How Ingrown Nails Progress
Ingrown toenails don’t stay the same if left alone. They move through recognizable stages, and knowing which one you’re in helps you gauge how urgently to act.
In the earliest stage, the end of the toe becomes red with mild swelling. It feels warm and is painful to touch, but there’s no pus or drainage. Many ingrown nails at this point resolve with warm soaks, proper trimming, and roomier shoes.
In the second stage, redness, swelling, and pain increase noticeably. You may see white or yellow pus draining from the side of the nail, a sign that infection has likely developed. This stage typically needs more active intervention.
The third stage involves significant swelling, continued pus discharge, and the growth of new, bumpy tissue (granulation tissue) along the nail fold. The skin around the nail may start to overgrow, making the problem self-sustaining. In more severe cases, the infection can spread and cause fever.
Why Diabetes Makes It More Dangerous
For most people, an ingrown toenail is painful but manageable. For people with diabetes, it can become a serious medical event. Diabetes causes two problems in the feet that compound each other: reduced blood flow and nerve damage. Poor circulation slows healing. Nerve damage (peripheral neuropathy) dulls sensation, so you may not notice the pain, swelling, or warmth of an ingrown nail until it has already progressed.
An ingrown toenail in a person with diabetes can develop into a diabetic ulcer, an open wound that is slow or difficult to heal. Without treatment, these ulcers can lead to deep infection and, in severe cases, gangrene and amputation. This is why routine foot checks and professional nail care matter so much for anyone living with diabetes.
Preventing Recurrence
If you’ve had one ingrown toenail, you’re more likely to get another, especially if the underlying cause (nail shape, shoe choice, trimming habit) hasn’t changed. A few practical adjustments cut the risk substantially:
- Cut straight across. Use sharp, clean toenail clippers designed for toenails. Trim straight, then lightly file any sharp edges. Don’t round the corners or peel the nail.
- Leave enough length.

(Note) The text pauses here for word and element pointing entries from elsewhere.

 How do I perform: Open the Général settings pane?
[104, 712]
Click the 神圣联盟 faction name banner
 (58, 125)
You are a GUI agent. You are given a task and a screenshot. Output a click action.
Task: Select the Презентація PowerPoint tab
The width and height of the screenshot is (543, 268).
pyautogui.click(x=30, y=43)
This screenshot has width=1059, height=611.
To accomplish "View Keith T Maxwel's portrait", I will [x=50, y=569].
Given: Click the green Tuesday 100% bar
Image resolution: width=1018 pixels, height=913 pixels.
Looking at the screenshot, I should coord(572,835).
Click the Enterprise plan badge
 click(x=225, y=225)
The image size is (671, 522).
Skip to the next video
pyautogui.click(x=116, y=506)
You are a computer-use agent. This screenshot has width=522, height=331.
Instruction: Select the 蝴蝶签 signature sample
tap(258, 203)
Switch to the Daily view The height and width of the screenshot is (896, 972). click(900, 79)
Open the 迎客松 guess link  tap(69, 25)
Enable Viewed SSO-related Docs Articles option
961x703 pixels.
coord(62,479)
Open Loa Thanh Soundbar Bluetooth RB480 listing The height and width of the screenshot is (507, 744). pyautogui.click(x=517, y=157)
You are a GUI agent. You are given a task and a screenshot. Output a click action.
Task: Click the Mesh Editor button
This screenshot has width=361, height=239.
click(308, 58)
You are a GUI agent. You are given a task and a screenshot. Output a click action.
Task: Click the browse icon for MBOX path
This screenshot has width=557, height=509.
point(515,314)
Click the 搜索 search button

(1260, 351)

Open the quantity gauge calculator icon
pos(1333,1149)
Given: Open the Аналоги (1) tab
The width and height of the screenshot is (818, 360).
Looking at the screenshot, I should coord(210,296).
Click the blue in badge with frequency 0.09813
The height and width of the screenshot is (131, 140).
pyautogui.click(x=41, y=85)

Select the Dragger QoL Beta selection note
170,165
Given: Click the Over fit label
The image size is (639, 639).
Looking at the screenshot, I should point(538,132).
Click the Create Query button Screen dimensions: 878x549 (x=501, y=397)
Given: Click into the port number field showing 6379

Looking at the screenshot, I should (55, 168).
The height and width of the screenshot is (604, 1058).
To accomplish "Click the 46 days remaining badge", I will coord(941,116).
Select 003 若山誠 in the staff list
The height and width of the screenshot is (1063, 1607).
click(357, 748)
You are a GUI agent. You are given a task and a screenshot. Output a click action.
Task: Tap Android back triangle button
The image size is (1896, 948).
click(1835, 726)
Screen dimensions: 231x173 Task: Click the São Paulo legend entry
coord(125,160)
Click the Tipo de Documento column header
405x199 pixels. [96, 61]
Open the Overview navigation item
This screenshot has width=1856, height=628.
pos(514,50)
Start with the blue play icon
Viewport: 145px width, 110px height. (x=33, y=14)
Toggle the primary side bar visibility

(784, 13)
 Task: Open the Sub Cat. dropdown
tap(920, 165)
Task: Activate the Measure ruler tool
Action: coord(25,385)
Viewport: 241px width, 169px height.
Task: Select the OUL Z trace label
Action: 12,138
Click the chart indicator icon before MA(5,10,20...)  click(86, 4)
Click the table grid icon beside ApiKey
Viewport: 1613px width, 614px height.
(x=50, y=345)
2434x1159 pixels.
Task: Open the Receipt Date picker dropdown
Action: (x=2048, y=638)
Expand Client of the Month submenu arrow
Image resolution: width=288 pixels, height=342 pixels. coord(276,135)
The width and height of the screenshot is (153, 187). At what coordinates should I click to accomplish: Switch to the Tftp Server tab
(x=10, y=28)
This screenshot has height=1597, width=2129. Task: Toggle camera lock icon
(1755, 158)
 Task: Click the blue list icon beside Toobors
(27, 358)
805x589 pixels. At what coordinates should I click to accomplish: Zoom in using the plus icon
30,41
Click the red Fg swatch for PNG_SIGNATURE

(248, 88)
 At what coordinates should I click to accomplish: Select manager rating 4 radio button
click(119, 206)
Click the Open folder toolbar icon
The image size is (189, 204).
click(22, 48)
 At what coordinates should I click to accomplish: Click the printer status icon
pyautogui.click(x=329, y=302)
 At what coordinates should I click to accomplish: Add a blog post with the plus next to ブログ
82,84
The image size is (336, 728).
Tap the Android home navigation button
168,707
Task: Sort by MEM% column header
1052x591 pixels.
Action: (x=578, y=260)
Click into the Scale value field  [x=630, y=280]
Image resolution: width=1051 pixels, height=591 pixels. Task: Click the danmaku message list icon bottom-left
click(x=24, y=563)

The nail’s corners should sit loosely against the skin at the sides of your toe. If you can see pink skin at the corners, you’ve cut too short.
- Choose shoes with a roomy toe box. Your toes should be able to wiggle freely. Avoid pointed styles and limit time in high heels.
- Protect your toes during sports. Properly fitted athletic shoes and moisture-wicking socks reduce friction and impact. Keep nails trimmed before long runs or games.
- Don’t dig into the sides. Resist the urge to clean under the nail edges with sharp tools. This traumatizes the skin fold and invites the nail to grow in.
For people whose nail shape or curvature makes ingrown nails a recurring problem despite good habits, a podiatrist can perform a procedure that removes a narrow strip of the nail along with the part of the root that produces it. This prevents that section of nail from regrowing and is one of the most effective long-term solutions for chronic cases.